Imagine the following common scenario. You are approached by a representative of a large and impressive business, say ‘XYZ Group Ltd’. They are established players in the industry and are known to have many assets. They give you a lot of work but, when it comes to time for payment, they say there were problems and refuse to pay.
You need to make a legal claim against them to get paid but, when you look closely at the paperwork, you realise that your contract wasn’t actually with whom you thought it was. There was no formal contract although the work had been agreed through a serious of letters. The correspondence from XYZ was written on letter headings with ‘XYZ Group’ written in large print at the top underneath their logo. But, when you look closely, you see that the small print at the bottom states ‘XYZ Trading Ltd’ and not ‘XYZ Group Ltd’.
You investigate and find out that XYZ Trading Ltd is one of many subsidiaries of XYZ Group Ltd. It’s a trading company with no assets of its own. Even if you made a claim and won, there is a real chance of never being able to enforce a judgment.
When dealing with groups, you need to be very clear about what legal entity you are trading with. Company groups are commonly set up so that one company has all the assets with other companies simply trading and passing profits back to a holding company.

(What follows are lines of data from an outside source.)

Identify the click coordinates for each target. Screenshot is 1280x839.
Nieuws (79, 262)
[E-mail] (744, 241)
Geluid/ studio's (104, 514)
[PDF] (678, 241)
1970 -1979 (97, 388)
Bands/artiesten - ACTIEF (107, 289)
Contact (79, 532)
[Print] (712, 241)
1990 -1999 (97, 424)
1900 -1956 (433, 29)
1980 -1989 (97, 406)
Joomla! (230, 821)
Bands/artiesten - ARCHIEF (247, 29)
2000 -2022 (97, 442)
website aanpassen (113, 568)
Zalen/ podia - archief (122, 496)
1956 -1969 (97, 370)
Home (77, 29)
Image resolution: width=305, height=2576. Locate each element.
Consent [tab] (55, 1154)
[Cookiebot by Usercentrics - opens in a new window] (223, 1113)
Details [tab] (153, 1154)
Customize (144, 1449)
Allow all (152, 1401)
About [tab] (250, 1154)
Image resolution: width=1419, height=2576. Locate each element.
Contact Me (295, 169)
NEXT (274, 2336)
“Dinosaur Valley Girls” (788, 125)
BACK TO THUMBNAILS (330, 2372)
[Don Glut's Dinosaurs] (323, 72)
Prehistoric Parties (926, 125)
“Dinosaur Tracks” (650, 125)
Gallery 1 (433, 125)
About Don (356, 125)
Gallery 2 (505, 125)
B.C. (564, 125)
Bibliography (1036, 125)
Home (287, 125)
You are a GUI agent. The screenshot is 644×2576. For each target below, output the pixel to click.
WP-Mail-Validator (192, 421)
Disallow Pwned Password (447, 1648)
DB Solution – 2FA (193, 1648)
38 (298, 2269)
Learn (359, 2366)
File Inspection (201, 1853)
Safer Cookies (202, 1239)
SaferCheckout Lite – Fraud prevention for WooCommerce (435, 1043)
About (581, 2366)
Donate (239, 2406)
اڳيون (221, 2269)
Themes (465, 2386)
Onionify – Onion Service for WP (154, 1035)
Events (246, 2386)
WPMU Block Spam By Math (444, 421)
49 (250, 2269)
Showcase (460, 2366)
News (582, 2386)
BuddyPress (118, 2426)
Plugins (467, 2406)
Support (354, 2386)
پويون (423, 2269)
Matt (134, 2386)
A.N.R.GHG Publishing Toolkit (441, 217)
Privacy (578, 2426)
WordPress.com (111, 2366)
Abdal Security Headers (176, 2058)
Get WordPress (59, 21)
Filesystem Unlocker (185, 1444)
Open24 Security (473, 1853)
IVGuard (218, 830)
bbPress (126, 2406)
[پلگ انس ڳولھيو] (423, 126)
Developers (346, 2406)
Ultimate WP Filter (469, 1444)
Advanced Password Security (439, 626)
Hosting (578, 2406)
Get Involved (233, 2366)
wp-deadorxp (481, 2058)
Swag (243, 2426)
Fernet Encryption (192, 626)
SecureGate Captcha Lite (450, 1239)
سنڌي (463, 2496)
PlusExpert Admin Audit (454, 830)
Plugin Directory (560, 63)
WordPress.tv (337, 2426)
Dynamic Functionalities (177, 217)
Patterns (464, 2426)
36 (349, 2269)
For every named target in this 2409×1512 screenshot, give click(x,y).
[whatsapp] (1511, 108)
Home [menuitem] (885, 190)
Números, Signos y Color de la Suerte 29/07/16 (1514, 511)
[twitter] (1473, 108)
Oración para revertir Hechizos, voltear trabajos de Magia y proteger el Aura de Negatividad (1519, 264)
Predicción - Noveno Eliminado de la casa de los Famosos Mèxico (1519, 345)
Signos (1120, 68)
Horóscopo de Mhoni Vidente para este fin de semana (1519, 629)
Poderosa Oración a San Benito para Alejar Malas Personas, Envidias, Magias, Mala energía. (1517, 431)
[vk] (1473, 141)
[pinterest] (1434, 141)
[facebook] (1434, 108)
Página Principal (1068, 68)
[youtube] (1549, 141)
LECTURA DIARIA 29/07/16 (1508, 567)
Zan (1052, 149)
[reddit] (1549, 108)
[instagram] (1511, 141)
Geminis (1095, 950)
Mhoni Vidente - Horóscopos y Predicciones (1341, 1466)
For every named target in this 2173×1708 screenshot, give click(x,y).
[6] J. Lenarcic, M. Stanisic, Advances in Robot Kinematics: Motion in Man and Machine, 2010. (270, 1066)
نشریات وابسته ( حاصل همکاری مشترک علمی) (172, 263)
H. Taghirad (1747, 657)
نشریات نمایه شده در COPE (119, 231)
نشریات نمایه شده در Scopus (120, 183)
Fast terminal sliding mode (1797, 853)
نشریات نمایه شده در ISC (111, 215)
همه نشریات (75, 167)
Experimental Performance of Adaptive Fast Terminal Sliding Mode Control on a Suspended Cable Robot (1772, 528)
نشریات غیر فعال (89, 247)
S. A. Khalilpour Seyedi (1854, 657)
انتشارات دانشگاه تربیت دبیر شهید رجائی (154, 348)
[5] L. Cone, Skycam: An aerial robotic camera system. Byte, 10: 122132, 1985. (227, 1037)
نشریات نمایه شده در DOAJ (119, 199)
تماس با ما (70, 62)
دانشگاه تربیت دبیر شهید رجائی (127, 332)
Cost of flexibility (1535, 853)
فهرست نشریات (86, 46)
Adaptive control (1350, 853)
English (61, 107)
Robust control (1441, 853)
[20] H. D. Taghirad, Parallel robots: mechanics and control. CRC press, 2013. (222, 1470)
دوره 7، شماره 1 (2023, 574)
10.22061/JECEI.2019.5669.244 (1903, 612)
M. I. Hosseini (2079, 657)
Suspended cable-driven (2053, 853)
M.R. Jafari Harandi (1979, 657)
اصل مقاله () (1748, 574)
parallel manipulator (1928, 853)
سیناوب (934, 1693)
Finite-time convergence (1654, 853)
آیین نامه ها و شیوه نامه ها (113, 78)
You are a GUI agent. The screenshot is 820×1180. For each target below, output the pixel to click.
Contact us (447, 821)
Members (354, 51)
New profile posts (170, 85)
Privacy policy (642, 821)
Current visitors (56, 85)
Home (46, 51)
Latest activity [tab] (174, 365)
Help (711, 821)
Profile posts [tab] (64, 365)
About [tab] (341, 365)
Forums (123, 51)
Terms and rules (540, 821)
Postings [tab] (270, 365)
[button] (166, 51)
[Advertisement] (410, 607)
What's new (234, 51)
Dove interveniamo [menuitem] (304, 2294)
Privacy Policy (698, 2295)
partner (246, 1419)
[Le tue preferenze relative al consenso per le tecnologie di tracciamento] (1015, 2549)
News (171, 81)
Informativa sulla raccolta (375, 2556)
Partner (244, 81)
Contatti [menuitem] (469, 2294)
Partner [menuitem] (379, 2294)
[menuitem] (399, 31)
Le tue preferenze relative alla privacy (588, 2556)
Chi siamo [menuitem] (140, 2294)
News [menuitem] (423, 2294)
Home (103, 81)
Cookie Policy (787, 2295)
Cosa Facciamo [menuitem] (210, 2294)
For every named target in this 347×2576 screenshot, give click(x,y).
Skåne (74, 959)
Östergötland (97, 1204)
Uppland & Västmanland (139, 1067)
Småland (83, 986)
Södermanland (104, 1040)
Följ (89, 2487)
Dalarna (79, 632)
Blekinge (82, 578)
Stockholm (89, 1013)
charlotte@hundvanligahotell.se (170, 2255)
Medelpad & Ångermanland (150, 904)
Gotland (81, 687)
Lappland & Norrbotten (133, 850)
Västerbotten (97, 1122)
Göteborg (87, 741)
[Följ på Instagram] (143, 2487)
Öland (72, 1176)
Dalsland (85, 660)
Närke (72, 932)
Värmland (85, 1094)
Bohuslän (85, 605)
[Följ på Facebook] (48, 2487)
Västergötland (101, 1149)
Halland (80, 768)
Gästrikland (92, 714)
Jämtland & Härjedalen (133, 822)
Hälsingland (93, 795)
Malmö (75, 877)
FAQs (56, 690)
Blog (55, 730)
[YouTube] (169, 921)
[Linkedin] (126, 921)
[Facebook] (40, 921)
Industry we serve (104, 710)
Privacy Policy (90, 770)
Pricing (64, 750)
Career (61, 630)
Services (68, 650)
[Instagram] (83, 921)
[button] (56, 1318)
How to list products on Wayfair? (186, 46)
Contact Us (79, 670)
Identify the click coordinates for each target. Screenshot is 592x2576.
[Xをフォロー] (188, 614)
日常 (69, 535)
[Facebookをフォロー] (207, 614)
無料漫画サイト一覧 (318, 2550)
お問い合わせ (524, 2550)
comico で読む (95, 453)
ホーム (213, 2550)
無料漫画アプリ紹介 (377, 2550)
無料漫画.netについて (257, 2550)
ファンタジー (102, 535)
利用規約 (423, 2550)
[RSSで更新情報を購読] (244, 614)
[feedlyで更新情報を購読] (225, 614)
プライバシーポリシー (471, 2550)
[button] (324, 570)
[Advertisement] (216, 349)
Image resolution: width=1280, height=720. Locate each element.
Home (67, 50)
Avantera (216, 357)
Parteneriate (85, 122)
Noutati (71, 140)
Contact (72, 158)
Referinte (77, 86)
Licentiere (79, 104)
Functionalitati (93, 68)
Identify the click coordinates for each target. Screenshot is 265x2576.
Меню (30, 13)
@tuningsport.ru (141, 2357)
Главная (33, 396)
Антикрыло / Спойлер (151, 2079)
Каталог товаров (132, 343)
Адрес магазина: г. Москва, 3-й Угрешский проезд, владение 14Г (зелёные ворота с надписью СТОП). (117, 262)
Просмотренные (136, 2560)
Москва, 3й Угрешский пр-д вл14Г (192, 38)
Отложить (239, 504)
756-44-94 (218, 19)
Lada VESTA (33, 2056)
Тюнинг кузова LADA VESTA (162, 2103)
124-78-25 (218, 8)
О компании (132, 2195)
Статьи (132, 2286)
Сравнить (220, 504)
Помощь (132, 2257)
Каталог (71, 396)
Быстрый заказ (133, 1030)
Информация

They are set up in this way to protect the assets of the holding company and often for tax reasons too.
If you need to make a claim, you can only do so against the company you actually contracted with and not any other companies in the group. If the company you contracted with has no assets, even if other group companies do, you cannot enforce your claim against any of these assets.
My advice:
1. Make sure you know exactly what legal entity you are contracting with. It’s best to get a written contract but, if that’s not possible, at least get a formal order clearly stating the name and company number of the company you are dealing with.
2. Undertake credit checks against the company you are dealing with.
3. If it’s a substantial contract and the company you’re contracting with has few assets, try to get cross-guarantees from other group companies and/or personal guarantees from the directors and/or performance bonds.
What it really boils down to is the need to know your customer if you want a realistic chance of getting paid if things go wrong.